Ben zayıfım, mağdurum duygusundan Ben Güçlüyüm Duygusuna dönüşüm.
“Benim elimden ne gelir, ben mağdurum artık ben mahvolmuş bir insanım” gibi düşünürseniz olumsuzu olumluya dönüştürme olanağını bulamazsınız. İki zihniyet arasındaki farkı görebilirsiniz tabloda.
Kendine Güvenli Davranmayı Öğrenme
Kendi sınırlarını öğrenip, kendi gereksinimlerinin farkına vararak onları karşılamaya yönelince kendine güvenli davranış ile saldırgan davranış arasında bocalama geçirebilirsiniz. Saldırgan davranış sonucu kendi gereksinmelerinizi karşılayabilirsiniz fakat etkileşiminiz sonucu ne siz ne de karşınızdakiler olumlu duygular içinde olacaktır. Husumet ve gerginlik olacaktır. Kendine güvenli davranış sonucu hem kendi gereksinmelerinizi karşılar hem de ilişki kurduğunuz kişiyle aranızda iyi duygusal ortam yaratırsınız. Saldırgan tutumdan kendine güvenli davranışı öğrenmeye dönüşüm uzun bir zaman sürecektir. Bunun için özel gruplar oluşturulabilir. Olumsuz durumlara karşı koyabilmek için ne gibi haklarımız olduğunu bilmeliyiz. Bunu da kişisel hak ve özgürlük listesinden görebiliriz.
Bütünleşme diğer aşamalardan sonra gelir. Bütünleşme gerçekleşirken, sürekli yükselen bir iyileşme süreci olarak düşünülmemelidir. Örneğin temel gereksinimlerini karşılamakla ilgili bir bütünleşme gerçekleşirken bir olay güven temel sorununda geriye dönüş olabilir. Bu da uzun bir süreç istemektedir.
5- Öze Ulaşma : İçinizdeki çocukla sürekli bir diyalog içine girerek geçmişin sağlıksız etkilerinden kurtulup yeni sağlıklı ilişkiler kurunca yaşamınızın bir çok yönünde değişiklikler göreceksiniz. Öze ulaşma aşamasında bireyin manevi yaşamı zenginleşmeye başlar; yaşamı kendi dar kişisel çerçevesi içinde görmekten kurtulur, daha geniş boyutlarda ilişki kurar.
Manevi Yaşamın Özellikleri
- Manevi yaşamın paradoksal bir görünüm vermesidir. Örneğin, manevi yaşam hem belli belirsiz bir varoluş gösterir hem de son derece kesin ve vazgeçilmezdir.
- Manevi yaşam kişiye özgüdür. İç dünyasının bir parçasıdır.
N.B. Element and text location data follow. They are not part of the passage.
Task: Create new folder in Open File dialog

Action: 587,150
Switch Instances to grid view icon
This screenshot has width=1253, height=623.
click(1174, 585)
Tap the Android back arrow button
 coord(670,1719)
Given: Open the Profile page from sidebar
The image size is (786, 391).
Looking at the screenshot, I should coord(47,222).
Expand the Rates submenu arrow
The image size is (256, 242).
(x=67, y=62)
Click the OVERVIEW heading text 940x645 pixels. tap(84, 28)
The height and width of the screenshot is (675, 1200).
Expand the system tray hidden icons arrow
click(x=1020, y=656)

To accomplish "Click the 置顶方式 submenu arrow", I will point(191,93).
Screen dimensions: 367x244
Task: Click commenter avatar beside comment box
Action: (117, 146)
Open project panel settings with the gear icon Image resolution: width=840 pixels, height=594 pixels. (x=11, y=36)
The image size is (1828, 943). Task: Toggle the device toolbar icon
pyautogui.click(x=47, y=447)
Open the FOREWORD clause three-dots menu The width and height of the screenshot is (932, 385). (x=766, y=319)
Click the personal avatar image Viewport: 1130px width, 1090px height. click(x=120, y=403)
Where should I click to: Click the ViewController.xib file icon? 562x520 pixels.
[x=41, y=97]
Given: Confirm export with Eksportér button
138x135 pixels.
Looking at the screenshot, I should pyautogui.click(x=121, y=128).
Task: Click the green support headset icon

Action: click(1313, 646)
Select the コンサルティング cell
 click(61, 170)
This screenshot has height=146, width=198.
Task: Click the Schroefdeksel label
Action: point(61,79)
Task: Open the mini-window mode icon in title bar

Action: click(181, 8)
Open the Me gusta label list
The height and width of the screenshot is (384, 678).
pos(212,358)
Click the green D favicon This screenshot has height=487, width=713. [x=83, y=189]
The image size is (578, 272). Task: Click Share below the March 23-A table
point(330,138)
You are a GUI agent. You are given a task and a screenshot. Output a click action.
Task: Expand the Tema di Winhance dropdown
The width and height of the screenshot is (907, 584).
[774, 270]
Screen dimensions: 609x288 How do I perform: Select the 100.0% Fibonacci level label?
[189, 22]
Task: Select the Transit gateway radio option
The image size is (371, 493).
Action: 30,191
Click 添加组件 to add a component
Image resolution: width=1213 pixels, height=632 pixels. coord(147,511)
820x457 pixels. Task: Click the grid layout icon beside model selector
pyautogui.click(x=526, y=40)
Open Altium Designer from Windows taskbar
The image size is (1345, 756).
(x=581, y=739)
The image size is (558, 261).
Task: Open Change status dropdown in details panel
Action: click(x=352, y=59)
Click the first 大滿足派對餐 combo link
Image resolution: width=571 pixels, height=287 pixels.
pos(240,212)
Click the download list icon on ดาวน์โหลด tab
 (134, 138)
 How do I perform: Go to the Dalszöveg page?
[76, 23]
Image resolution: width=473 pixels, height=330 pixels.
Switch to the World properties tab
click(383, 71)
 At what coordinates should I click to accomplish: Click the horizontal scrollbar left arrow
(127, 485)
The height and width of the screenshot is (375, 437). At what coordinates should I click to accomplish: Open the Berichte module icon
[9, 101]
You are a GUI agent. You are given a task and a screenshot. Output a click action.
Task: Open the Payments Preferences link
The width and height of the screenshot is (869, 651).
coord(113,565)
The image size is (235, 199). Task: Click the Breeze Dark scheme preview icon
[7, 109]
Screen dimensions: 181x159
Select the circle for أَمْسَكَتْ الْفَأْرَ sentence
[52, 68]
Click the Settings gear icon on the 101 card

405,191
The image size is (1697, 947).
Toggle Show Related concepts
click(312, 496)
Dışarıdan başkasının emri ya da öğüdünü tanımlamaz.
- Manevi yaşam kullanışlıdır. Manevi yaşamı zengin olan kişi günlük problemleri çözmede başarılıdır. Çaresiz ve karamsar değildir.
- Manevi yaşam yaşantısaldır. Mantıksal soyut düşünce kurulmaz.
- Manevi yaşam tasvir edilemez. Kapsamlayıcıdır, reddetmez, yargılamaz.
- Manevi yaşam insanın yaşamının her yönüne sağlık ve iyilik getirir.
- Manevi yaşam kısıtlanmaz, geriye götürmez, gelişim ve özgürlük getirir. Manevi yaşam kişiyi doyumlu bir yaşama götürür. Manevi yaşamı gelişmiş kişinin en önemli özelliklerinden biri içindeki gözlemci özü gelişmiş olmasıdır. Gözlemci özün gelişmesiyle birlikte buna paralel olarak olumsuz duygular olumluya dönüşmek sürecine girecektir.
İç çocuğunuzu arayış uzun süreli bir yolculuktur.
İç çocuğunuza inanarak her gün iç çocuğunuzla buluşmaya devam edin.